Final
- Champions: Robin Haase Matwé Middelkoop
- Runners-up: Maxime Cressy Albano Olivetti
- Score: 7–6^{(7–4)}, 4–6, [10–6]

Details
- Draw: 16
- Seeds: 4

Events
| Singles | Doubles |
| Open Sud de France |

= 2023 Open Sud de France – Doubles =

Robin Haase and Matwé Middelkoop defeated Maxime Cressy and Albano Olivetti in the final, 7–6^{(7–4)}, 4–6, [10–6] to win the doubles tennis title at the 2023 Open Sud de France.

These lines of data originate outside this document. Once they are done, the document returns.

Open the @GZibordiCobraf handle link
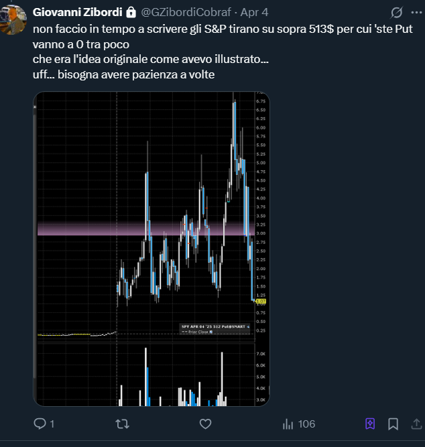Image resolution: width=425 pixels, height=447 pixels. point(180,13)
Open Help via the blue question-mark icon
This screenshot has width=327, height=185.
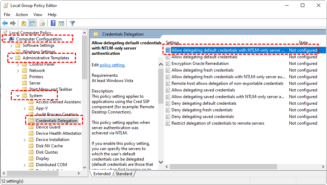[x=53, y=23]
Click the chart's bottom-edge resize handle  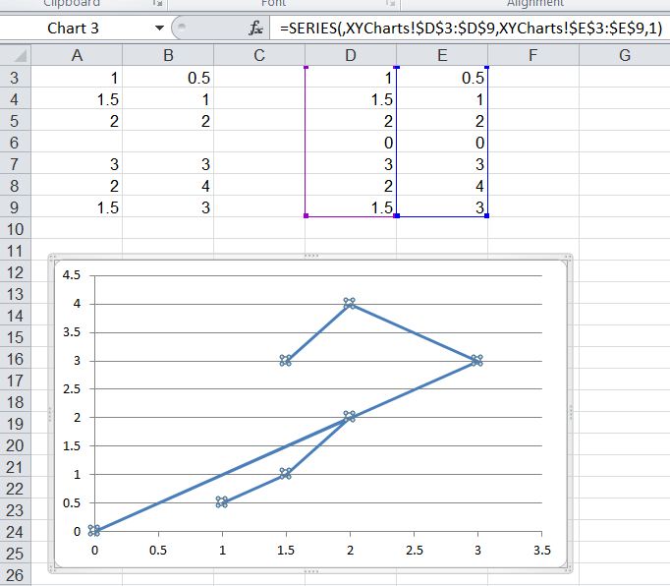[x=311, y=571]
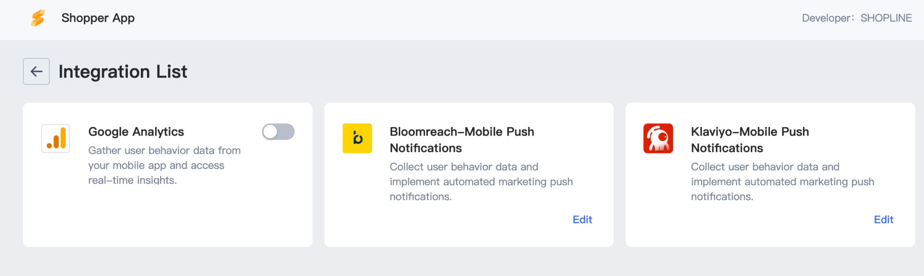924x276 pixels.
Task: Go back using the arrow button
Action: (36, 71)
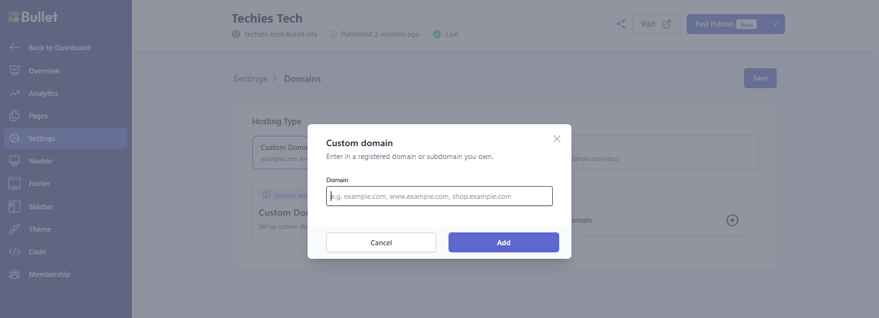The height and width of the screenshot is (318, 879).
Task: Select the Theme brush icon
Action: pos(14,229)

Pierre-Hugues Herbert and Nicolas Mahut were the reigning champions, but Herbert withdrew before the tournament began. Mahut was scheduled to partner Vasek Pospisil, but the pair withdrew before their first-round match due to Pospisil's elbow injury.

==Seeds==

1. GER Kevin Krawietz / GER Tim Pütz (semifinals)
2. MEX Santiago González / FRA Édouard Roger-Vasselin (quarterfinals)
3. GER Andreas Mies / AUS John Peers (quarterfinals)
4. NED Robin Haase / NED Matwé Middelkoop (champions)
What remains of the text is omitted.